**Exercise**
Show all lines containing "agent" from the data below.

*** Begin section ***

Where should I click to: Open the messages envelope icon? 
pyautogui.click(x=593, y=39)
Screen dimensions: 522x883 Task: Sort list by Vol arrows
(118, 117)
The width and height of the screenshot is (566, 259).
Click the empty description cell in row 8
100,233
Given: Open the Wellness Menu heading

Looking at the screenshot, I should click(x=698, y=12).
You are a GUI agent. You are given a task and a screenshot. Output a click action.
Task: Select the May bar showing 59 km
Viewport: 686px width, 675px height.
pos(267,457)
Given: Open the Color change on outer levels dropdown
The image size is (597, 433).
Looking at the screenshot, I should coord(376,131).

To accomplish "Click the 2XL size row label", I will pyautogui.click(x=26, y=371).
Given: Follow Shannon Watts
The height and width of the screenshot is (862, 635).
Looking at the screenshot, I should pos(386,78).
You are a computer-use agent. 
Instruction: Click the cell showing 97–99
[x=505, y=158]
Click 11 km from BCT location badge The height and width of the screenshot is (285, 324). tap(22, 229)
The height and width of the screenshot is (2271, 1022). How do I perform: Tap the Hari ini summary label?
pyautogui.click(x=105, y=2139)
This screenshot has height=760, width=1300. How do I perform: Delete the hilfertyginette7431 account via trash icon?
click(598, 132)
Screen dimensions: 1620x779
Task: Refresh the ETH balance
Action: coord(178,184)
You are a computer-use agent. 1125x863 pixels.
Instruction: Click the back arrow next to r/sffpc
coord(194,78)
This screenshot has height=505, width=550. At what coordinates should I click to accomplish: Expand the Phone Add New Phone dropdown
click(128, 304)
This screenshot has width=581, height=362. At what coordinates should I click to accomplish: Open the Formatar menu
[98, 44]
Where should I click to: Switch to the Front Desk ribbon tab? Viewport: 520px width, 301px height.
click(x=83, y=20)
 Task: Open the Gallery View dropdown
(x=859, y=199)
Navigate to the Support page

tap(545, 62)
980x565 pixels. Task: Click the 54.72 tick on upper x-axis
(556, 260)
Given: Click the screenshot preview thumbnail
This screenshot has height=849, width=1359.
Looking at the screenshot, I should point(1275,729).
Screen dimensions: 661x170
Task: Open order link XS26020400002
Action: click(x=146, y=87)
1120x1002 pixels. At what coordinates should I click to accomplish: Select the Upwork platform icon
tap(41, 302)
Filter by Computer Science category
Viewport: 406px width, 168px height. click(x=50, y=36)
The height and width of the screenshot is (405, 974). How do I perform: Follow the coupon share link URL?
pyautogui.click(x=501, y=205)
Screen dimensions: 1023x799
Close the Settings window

*** End section ***

**Your solution**
You are a GUI agent. You are given a task and a screenshot. Output a click action.
You are a computer-use agent. 
You are a computer-use agent. 1125x863 pixels.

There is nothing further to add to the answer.